The late Seymour Martin Lipset defined it as liberty, equality (of opportunity and respect), individualism, populism, and laissez-faire economics. The creed combines with other aspects of the American character — especially our religiousness and our willingness to defend ourselves by force — to form the core of American exceptionalism.

After their brief history, the National Review duo then pivot their focus to the Obama administration’s agenda and it’s discomfort with American exceptionalism.

As is pointed out, this feeling of discomfort is mutual …

The popular revolt against Obama’s policies is a sign that Americans are not prepared to go gentle into that good night. Other factors are of course in play — most important, the weak economy — but the public is saying “No” to a rush to social democracy.

Although the conservatives, libertarians, and independents who oppose Obama’s health-care initiative may not put it in quite these terms, they sense that his project will not just increase insurance premiums but undermine what they cherish about America.

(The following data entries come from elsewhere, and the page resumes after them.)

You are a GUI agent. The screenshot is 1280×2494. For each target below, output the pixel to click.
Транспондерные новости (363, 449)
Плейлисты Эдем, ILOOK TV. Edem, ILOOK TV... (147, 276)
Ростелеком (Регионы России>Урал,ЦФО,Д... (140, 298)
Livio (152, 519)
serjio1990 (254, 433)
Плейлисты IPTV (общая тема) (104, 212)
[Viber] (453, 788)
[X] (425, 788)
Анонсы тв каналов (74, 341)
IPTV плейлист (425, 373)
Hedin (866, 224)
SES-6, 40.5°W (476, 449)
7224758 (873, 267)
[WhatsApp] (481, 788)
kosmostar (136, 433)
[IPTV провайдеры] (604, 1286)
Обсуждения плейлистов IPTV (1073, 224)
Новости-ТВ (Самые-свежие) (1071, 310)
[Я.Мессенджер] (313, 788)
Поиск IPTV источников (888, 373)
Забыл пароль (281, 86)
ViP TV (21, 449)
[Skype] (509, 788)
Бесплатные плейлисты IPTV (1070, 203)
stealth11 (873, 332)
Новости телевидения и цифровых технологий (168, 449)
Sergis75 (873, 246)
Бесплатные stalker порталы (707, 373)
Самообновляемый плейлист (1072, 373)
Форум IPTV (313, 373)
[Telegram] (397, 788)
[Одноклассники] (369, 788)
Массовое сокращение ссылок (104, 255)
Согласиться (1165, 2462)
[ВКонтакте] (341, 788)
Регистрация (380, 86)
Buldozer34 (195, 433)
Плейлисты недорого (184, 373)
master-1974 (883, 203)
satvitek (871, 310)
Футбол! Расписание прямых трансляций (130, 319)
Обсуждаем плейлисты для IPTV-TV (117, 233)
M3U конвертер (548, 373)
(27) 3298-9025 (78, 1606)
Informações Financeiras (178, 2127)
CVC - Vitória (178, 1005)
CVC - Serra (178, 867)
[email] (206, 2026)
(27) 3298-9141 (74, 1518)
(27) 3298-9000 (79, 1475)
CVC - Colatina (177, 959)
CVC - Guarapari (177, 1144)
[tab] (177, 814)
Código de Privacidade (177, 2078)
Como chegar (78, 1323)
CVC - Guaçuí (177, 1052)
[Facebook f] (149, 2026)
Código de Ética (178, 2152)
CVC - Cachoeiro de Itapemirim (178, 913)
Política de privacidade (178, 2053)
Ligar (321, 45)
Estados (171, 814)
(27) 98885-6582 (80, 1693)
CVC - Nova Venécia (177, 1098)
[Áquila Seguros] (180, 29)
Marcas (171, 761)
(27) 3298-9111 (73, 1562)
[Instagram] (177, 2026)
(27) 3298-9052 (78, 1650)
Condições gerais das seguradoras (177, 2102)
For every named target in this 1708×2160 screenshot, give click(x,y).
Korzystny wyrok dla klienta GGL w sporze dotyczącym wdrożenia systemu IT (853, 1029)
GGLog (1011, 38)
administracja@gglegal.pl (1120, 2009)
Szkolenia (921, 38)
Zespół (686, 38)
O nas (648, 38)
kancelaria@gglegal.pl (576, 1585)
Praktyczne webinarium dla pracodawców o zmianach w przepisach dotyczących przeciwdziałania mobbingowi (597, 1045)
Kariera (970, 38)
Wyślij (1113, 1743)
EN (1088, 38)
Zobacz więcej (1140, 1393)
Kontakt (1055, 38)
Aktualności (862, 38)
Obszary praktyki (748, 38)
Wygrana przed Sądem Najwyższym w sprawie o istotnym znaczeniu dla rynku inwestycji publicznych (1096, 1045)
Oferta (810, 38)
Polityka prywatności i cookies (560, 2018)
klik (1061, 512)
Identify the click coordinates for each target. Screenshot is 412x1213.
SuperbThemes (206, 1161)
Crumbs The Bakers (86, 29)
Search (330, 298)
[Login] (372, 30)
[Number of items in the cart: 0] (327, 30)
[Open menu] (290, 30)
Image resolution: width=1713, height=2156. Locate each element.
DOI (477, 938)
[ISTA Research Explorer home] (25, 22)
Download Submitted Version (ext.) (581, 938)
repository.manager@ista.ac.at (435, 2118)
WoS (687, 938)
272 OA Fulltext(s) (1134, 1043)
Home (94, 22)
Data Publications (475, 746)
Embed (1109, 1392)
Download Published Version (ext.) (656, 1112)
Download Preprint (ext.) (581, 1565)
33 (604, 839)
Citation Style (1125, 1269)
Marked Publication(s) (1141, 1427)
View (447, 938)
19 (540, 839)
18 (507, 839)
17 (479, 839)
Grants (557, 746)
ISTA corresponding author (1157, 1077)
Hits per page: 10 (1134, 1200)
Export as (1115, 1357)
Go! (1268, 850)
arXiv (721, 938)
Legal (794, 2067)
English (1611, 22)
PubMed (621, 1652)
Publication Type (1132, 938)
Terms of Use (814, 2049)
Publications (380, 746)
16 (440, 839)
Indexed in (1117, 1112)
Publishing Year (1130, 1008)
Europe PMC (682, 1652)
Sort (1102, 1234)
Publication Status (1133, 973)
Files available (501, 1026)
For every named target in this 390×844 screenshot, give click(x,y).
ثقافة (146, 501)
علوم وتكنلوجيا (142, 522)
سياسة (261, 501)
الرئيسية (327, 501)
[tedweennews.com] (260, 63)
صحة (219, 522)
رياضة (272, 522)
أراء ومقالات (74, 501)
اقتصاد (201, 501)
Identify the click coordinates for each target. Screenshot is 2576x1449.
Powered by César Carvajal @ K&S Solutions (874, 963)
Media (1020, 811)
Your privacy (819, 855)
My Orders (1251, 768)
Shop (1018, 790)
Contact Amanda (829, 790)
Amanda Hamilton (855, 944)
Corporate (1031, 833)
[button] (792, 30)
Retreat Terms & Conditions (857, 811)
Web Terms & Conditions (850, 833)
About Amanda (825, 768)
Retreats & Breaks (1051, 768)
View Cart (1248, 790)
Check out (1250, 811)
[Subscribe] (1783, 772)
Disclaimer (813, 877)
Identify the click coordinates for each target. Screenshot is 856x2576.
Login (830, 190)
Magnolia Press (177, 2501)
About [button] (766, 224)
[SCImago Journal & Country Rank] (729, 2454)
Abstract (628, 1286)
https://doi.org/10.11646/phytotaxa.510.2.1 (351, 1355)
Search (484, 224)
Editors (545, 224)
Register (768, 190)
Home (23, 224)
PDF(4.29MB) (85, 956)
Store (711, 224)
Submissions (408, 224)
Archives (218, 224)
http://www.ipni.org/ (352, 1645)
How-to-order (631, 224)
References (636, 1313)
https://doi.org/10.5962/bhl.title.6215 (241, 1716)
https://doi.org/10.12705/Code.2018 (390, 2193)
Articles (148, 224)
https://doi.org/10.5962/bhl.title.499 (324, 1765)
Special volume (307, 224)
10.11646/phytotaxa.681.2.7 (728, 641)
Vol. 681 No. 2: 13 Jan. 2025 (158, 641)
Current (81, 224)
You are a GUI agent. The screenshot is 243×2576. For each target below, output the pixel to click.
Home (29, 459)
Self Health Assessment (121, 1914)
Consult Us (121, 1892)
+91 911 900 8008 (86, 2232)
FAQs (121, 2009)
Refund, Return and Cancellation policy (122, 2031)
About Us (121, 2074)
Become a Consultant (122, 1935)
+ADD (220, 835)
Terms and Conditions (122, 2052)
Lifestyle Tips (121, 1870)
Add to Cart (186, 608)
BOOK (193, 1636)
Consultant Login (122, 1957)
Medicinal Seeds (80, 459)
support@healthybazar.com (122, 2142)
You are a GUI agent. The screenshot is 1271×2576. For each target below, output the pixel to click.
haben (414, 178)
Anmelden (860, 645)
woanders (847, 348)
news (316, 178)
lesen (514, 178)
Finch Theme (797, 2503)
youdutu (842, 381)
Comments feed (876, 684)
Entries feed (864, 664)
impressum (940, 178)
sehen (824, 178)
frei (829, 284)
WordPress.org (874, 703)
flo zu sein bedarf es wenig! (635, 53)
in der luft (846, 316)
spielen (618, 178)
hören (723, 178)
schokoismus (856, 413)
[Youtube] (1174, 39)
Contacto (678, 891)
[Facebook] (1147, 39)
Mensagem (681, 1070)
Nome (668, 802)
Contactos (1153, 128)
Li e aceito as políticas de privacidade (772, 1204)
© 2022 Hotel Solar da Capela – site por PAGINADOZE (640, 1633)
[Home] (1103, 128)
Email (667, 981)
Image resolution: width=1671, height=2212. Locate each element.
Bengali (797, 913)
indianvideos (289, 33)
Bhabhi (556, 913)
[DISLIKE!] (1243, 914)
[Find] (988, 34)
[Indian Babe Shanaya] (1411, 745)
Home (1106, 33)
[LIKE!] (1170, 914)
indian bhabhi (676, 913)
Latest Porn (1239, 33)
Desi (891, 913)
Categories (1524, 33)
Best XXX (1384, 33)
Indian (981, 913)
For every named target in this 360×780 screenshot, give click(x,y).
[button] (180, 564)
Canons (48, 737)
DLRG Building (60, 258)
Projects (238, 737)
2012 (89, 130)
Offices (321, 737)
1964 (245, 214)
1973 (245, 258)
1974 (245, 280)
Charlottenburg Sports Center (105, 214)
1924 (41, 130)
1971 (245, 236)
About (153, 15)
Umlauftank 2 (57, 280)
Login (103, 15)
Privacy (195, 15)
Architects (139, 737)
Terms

Those Americans who want to keep our detention facility at Guantanamo Bay think it necessary to protect our security — but they also worry, more profoundly, that our leaders are too apologetic to serve our interests. Americans may want change, even fundamental change, but most of them would rather change our institutions than our national character.

We are engaged in a battle of permanence versus change, in which the object of conquest is nothing less than our national character, the idea of American exceptionalism.

Russell Kirk lays out, in more verbose form than Buckley’s “Standing Athwart History Yelling Stop”, the role of the conservative in this battle.

The intelligent conservative endeavors to reconcile the claims of Permanence and the claims of Progression. He thinks that the liberal and the radical, blind to the just claims of Permanence, would endanger the heritage bequeathed to us, in an endeavor to hurry us into some dubious Terrestrial Paradise. The conservative, in short, favors reasoned and temperate progress; he is opposed to the cult of Progress, whose votaries believe that everything new necessarily is superior to everything old.

Surely, if we do not take up this battle and challenge this cult of Progress, we will, as Lowry and Ponnoru note, be less.

It is madness to consider President Obama a foreigner. But it is blindness to ignore that American exceptionalism has homegrown enemies — people who misunderstand the sources of American greatness or think them outdated. If they succeed, we will be less free, less innovative, less rich, less self-governing, and less secure. We will be less.